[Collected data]
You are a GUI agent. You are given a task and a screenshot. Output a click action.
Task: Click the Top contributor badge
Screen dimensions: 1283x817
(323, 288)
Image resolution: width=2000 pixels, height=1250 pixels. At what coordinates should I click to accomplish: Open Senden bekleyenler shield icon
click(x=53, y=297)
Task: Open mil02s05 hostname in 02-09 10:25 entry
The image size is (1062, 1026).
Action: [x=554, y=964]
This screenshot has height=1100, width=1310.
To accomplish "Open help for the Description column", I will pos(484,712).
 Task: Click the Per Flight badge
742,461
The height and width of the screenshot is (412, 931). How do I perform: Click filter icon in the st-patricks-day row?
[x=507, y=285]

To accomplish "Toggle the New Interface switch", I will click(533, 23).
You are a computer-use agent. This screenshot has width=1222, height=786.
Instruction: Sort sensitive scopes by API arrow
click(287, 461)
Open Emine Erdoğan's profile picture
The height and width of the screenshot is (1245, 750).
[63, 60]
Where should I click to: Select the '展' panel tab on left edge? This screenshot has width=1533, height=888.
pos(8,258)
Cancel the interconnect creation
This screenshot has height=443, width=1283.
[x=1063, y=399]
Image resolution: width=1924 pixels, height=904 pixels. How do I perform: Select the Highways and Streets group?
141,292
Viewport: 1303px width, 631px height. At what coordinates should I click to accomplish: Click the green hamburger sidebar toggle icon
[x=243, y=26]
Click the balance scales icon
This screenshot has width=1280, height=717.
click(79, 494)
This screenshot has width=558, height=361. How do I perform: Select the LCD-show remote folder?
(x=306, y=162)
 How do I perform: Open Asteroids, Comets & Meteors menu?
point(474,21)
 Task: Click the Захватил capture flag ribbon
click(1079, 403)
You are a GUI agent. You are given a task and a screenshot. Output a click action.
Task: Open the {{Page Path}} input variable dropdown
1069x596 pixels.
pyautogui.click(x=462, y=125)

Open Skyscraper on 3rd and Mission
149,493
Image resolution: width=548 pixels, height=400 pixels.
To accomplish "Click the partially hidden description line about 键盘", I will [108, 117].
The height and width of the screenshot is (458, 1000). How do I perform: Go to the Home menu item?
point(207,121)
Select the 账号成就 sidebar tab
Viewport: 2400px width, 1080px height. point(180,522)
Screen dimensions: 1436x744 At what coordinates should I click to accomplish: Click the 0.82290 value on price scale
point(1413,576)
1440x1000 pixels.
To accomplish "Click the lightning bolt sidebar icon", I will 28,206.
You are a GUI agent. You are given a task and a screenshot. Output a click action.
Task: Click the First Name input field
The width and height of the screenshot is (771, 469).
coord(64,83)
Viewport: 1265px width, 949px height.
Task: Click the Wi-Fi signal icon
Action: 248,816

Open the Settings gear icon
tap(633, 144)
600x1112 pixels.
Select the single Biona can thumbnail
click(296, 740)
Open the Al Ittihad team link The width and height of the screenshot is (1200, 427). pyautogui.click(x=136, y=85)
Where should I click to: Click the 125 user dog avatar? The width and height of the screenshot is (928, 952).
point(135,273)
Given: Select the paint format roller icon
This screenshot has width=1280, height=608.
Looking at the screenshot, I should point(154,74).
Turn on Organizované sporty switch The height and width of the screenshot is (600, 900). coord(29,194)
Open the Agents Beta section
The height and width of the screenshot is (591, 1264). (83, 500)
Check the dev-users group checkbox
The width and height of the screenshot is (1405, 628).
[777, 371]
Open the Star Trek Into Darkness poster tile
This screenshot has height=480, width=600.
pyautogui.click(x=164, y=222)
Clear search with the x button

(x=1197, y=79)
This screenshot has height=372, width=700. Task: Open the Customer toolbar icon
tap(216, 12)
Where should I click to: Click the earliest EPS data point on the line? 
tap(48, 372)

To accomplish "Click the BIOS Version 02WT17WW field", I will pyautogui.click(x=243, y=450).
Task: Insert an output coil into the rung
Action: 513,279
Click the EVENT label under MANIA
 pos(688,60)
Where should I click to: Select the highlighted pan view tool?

__Task requirements__
Output every record in full, exactly as it was given.

__Reply__
You are a GUI agent. You are given a task and a screenshot. Output a click action.
Task: Click the Top contributor badge
Screen dimensions: 1283x817
(323, 288)
Image resolution: width=2000 pixels, height=1250 pixels. At what coordinates should I click to accomplish: Open Senden bekleyenler shield icon
click(x=53, y=297)
Task: Open mil02s05 hostname in 02-09 10:25 entry
The image size is (1062, 1026).
Action: [x=554, y=964]
This screenshot has height=1100, width=1310.
To accomplish "Open help for the Description column", I will pos(484,712).
 Task: Click the Per Flight badge
742,461
The height and width of the screenshot is (412, 931). How do I perform: Click filter icon in the st-patricks-day row?
[x=507, y=285]

To accomplish "Toggle the New Interface switch", I will click(533, 23).
You are a computer-use agent. This screenshot has width=1222, height=786.
Instruction: Sort sensitive scopes by API arrow
click(287, 461)
Open Emine Erdoğan's profile picture
The height and width of the screenshot is (1245, 750).
[63, 60]
Where should I click to: Select the '展' panel tab on left edge? This screenshot has width=1533, height=888.
pos(8,258)
Cancel the interconnect creation
This screenshot has height=443, width=1283.
[x=1063, y=399]
Image resolution: width=1924 pixels, height=904 pixels. How do I perform: Select the Highways and Streets group?
141,292
Viewport: 1303px width, 631px height. At what coordinates should I click to accomplish: Click the green hamburger sidebar toggle icon
[x=243, y=26]
Click the balance scales icon
This screenshot has width=1280, height=717.
click(79, 494)
This screenshot has width=558, height=361. How do I perform: Select the LCD-show remote folder?
(x=306, y=162)
 How do I perform: Open Asteroids, Comets & Meteors menu?
point(474,21)
 Task: Click the Захватил capture flag ribbon
click(1079, 403)
You are a GUI agent. You are given a task and a screenshot. Output a click action.
Task: Open the {{Page Path}} input variable dropdown
1069x596 pixels.
pyautogui.click(x=462, y=125)

Open Skyscraper on 3rd and Mission
149,493
Image resolution: width=548 pixels, height=400 pixels.
To accomplish "Click the partially hidden description line about 键盘", I will [108, 117].
The height and width of the screenshot is (458, 1000). How do I perform: Go to the Home menu item?
point(207,121)
Select the 账号成就 sidebar tab
Viewport: 2400px width, 1080px height. point(180,522)
Screen dimensions: 1436x744 At what coordinates should I click to accomplish: Click the 0.82290 value on price scale
point(1413,576)
1440x1000 pixels.
To accomplish "Click the lightning bolt sidebar icon", I will 28,206.
You are a GUI agent. You are given a task and a screenshot. Output a click action.
Task: Click the First Name input field
The width and height of the screenshot is (771, 469).
coord(64,83)
Viewport: 1265px width, 949px height.
Task: Click the Wi-Fi signal icon
Action: 248,816

Open the Settings gear icon
tap(633, 144)
600x1112 pixels.
Select the single Biona can thumbnail
click(296, 740)
Open the Al Ittihad team link The width and height of the screenshot is (1200, 427). pyautogui.click(x=136, y=85)
Where should I click to: Click the 125 user dog avatar? The width and height of the screenshot is (928, 952).
point(135,273)
Given: Select the paint format roller icon
This screenshot has width=1280, height=608.
Looking at the screenshot, I should point(154,74).
Turn on Organizované sporty switch The height and width of the screenshot is (600, 900). coord(29,194)
Open the Agents Beta section
The height and width of the screenshot is (591, 1264). (83, 500)
Check the dev-users group checkbox
The width and height of the screenshot is (1405, 628).
[777, 371]
Open the Star Trek Into Darkness poster tile
This screenshot has height=480, width=600.
pyautogui.click(x=164, y=222)
Clear search with the x button

(x=1197, y=79)
This screenshot has height=372, width=700. Task: Open the Customer toolbar icon
tap(216, 12)
Where should I click to: Click the earliest EPS data point on the line? 
tap(48, 372)

To accomplish "Click the BIOS Version 02WT17WW field", I will pyautogui.click(x=243, y=450).
Task: Insert an output coil into the rung
Action: 513,279
Click the EVENT label under MANIA
 pos(688,60)
Where should I click to: Select the highlighted pan view tool?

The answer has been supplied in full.